Here, though, I want to review a few alternatives to the traditional Vancian system (prepare spells by slots, followed by cast and forget). It's a common topic among OSR house-rules, but it should be treated with care.
How magic works, in fact, has a profound impact both on the setting (a powerful magic system implies, usually, a society heavily influenced by wizards), and on the game-play (why play a Fighter if the Magic User is tremendously more powerful, even at the first levels?).
The first post is by Diogo Nogueira, and presents a different way to handle the Vancian system, but still remains Vancian... or actually, tries to make the system less DnD-like, and more Vancian-like, in the spirit of the books.
The system is simple enough and requires just a table of incidents that trigger whenever the character tries to memorize too many spells.

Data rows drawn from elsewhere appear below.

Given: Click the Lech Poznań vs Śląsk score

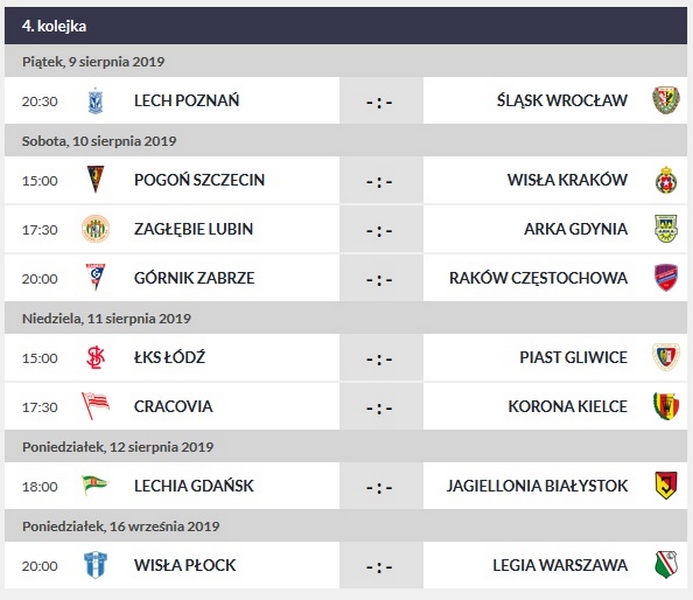Looking at the screenshot, I should [x=379, y=101].
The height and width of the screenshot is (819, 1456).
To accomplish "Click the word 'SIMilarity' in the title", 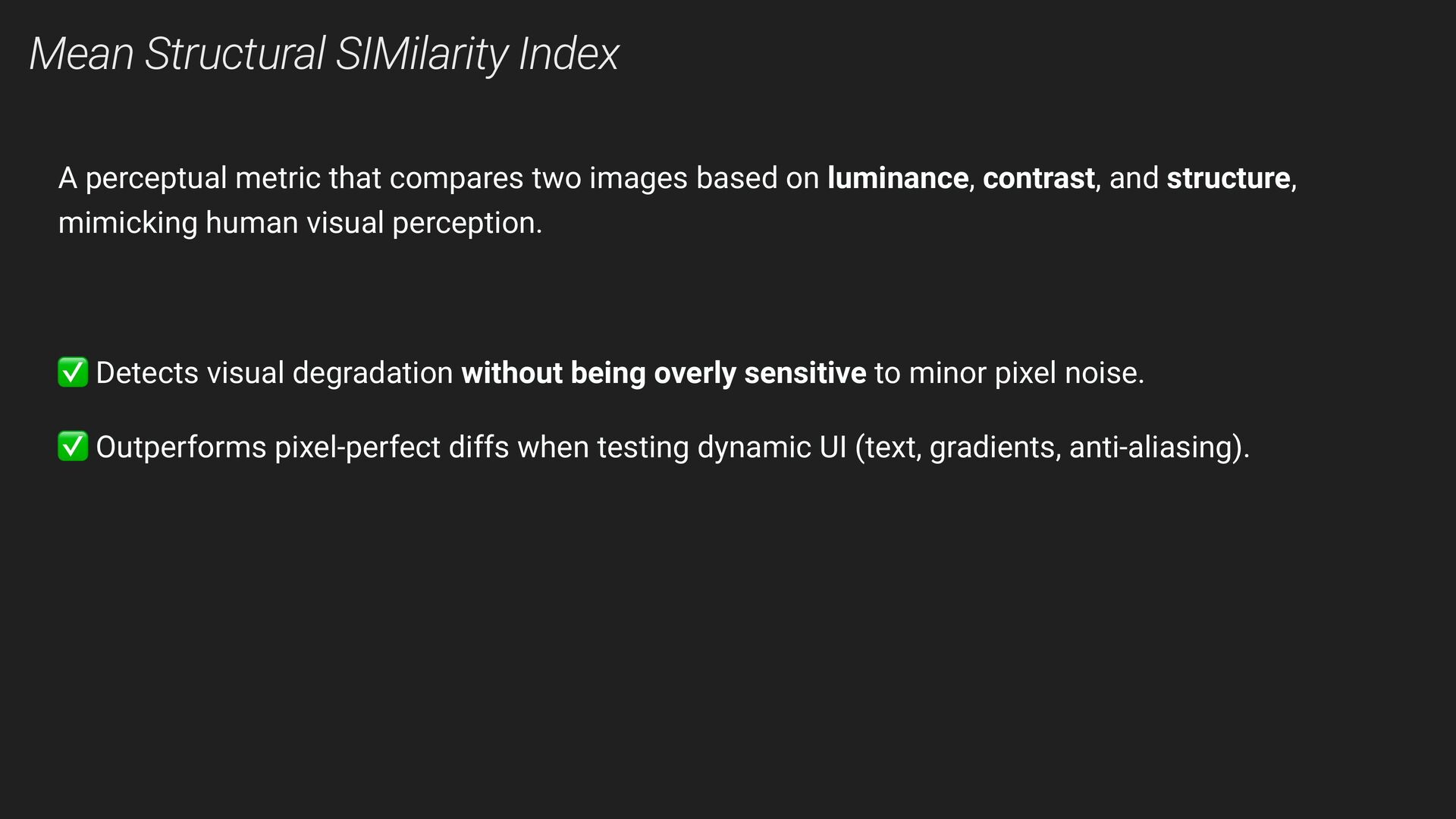I will tap(421, 55).
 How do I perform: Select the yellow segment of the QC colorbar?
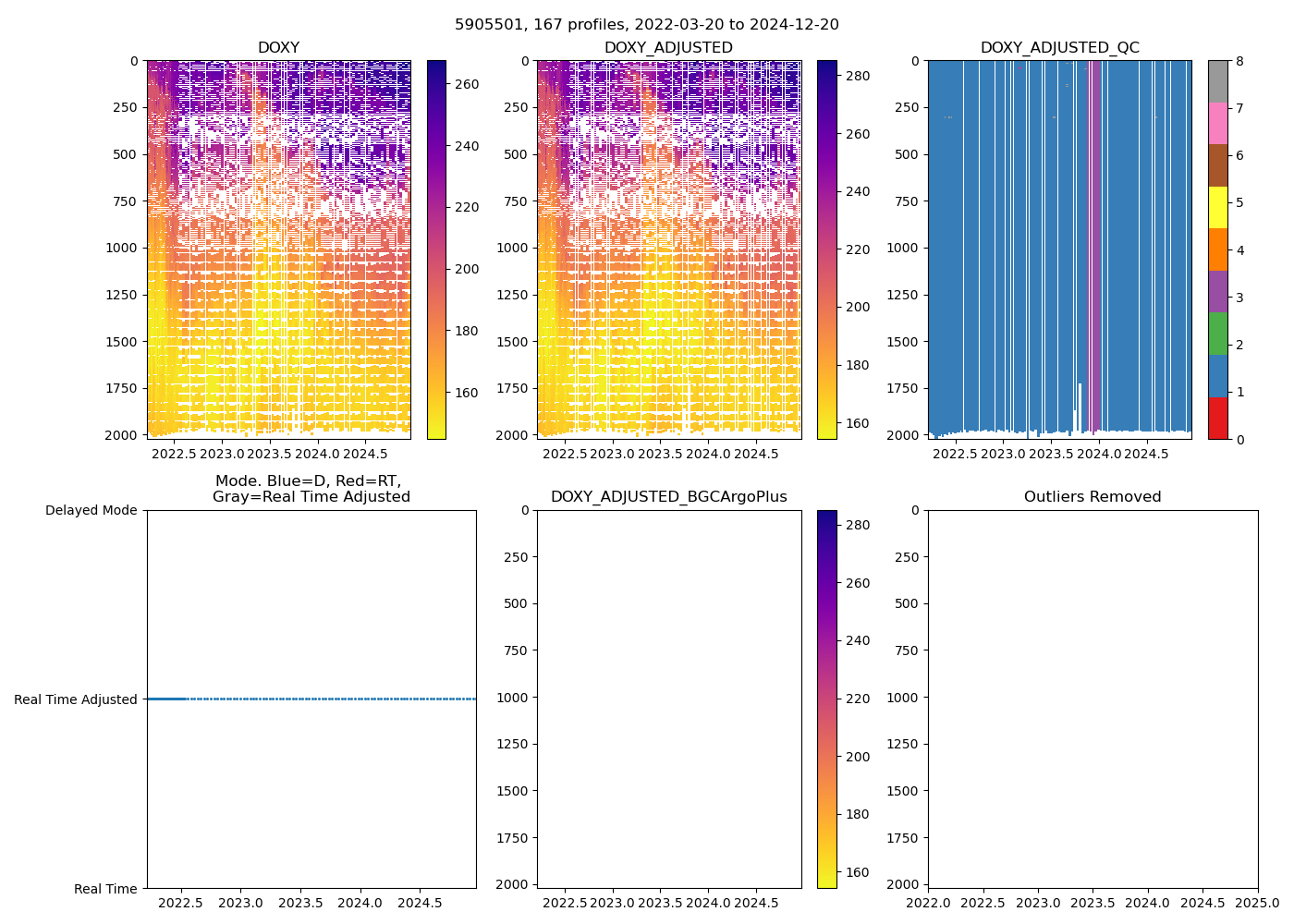pos(1217,208)
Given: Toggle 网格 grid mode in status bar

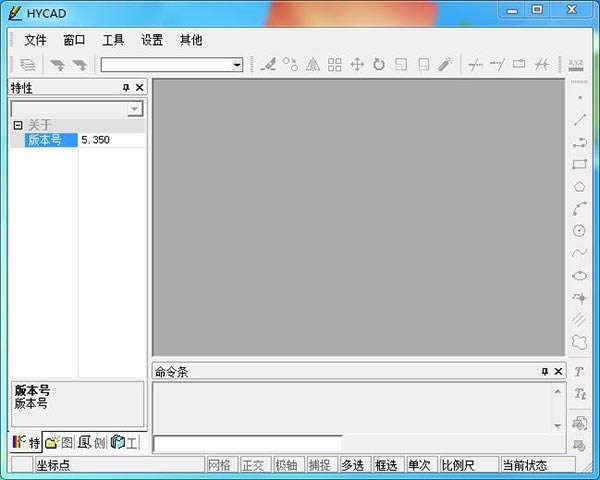Looking at the screenshot, I should pos(219,465).
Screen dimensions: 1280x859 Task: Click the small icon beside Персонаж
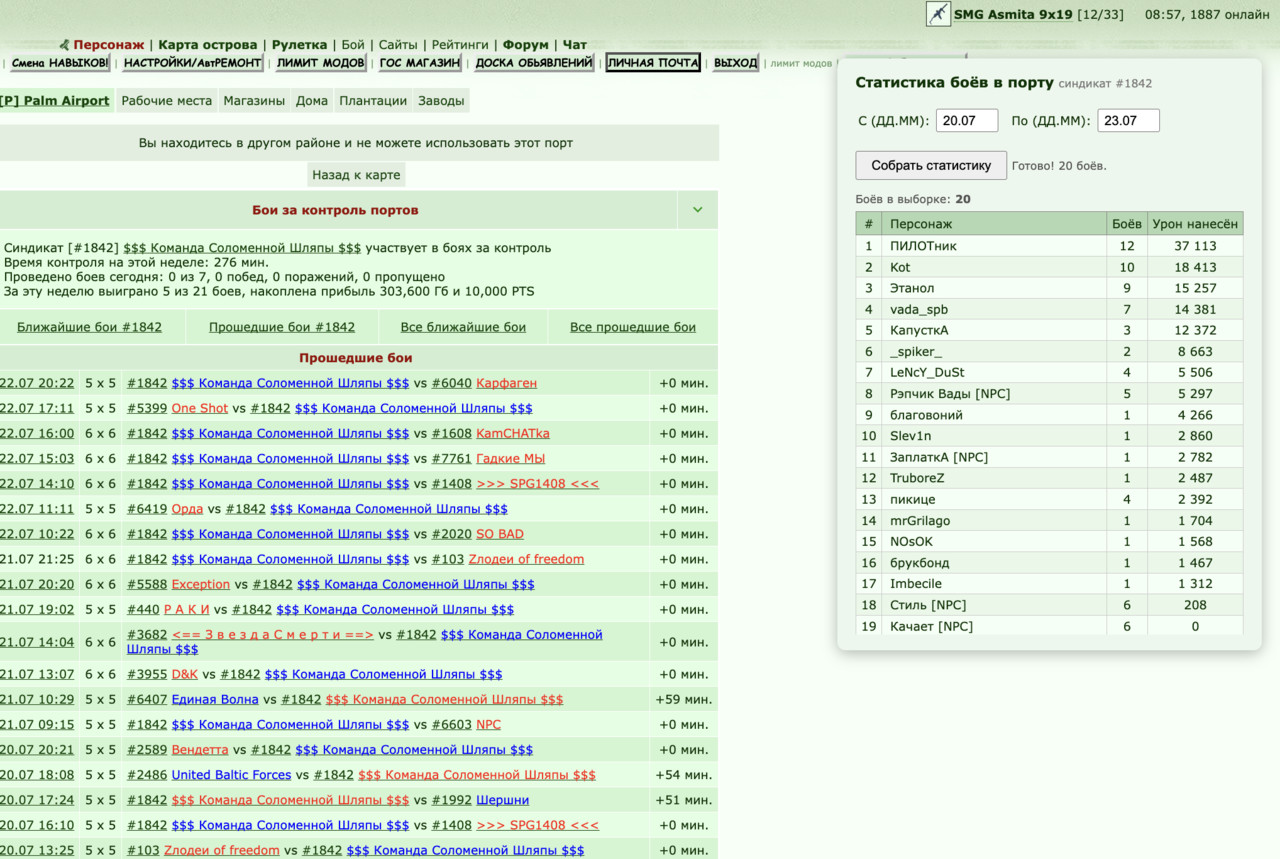[65, 45]
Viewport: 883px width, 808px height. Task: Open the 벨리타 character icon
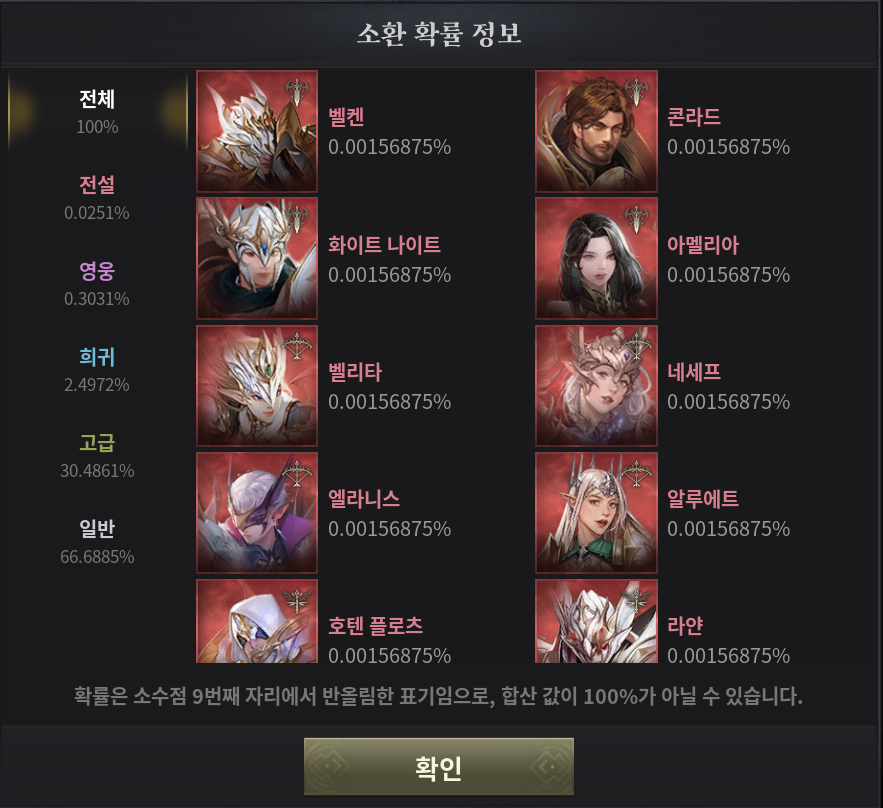point(257,386)
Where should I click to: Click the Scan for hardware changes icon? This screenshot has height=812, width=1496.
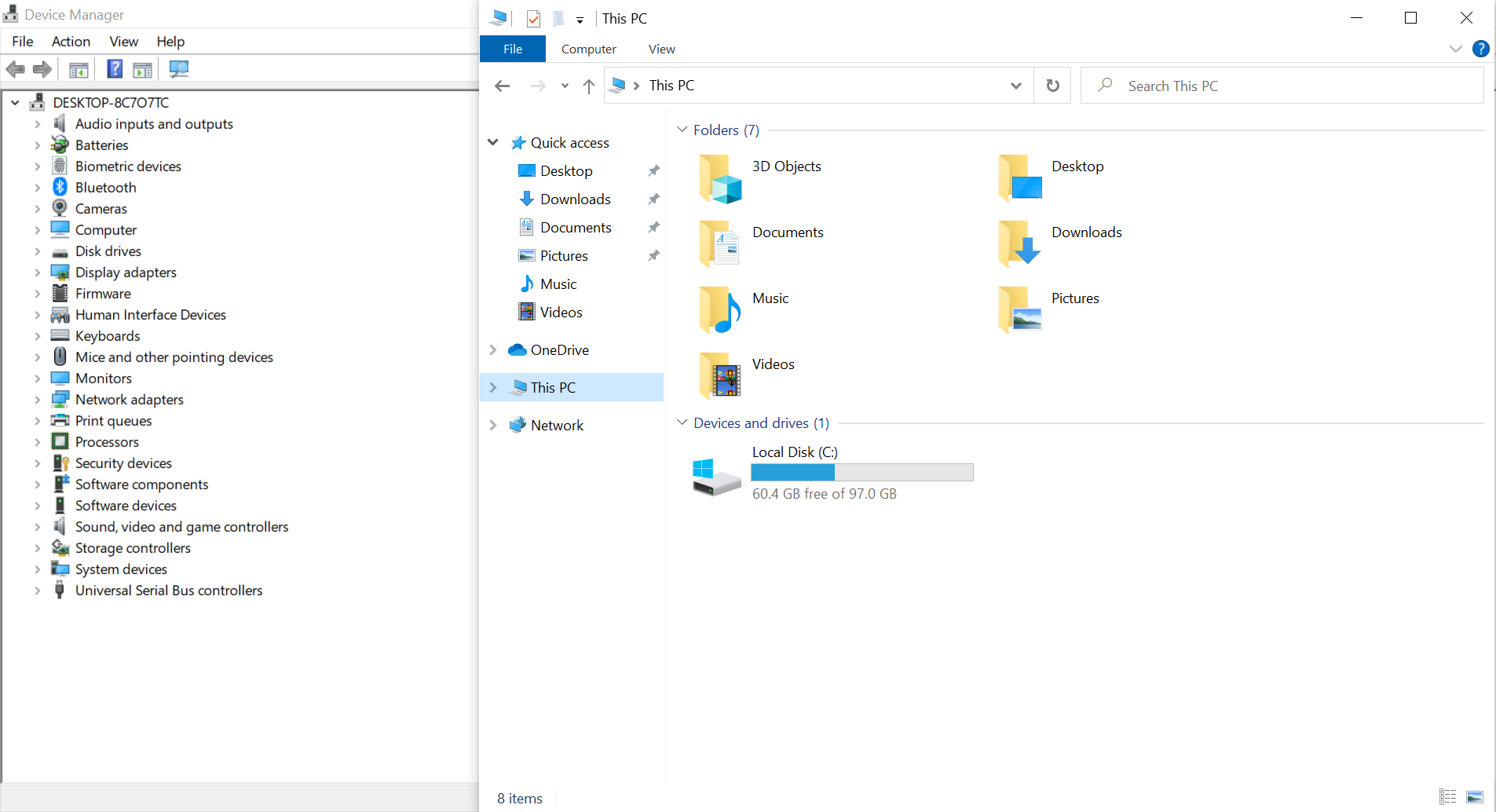pos(179,69)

I guess I would try to improve the system, if I'd use it, to include a rule on how to cast a spell that the Magic User knows, but has not prepared.
Alternate Vancian Magic System for OSR Games
by Diogo Nogueira
[...] I’ve come up with an alternate Vancian Magic System that makes spellcasting more flexible, leveless (even though you can still use the standard spell list in your game of choice) and insert some risk in the sorcery art (which I think is essential, as we are dealing with unnatural forces).
In the stories I’ve read, magicians, when they were imparting the spell energies in their minds to cast them later, would make increasingly greater effort to put as many spells as they could in their memory. There was not definite limit. Some could impart more, some less, and this could vary. They could risk filling their minds with spells, but if they pushed too hard, they could lose and release all that energy uncontrollably. Of course some of you might see this differently, but that’s what my imagination has captured out of those stories.
Magic-Users can safely prepare a number of spell levels equal to their own character level plus their Intelligence modifier.
A character may attempt to prepare additional spells beyond his level limit, but that is risky. Each additional spell prepare triggers a Saving Throw with a penalty equal to the additional levels of spells prepared beyond the safety level.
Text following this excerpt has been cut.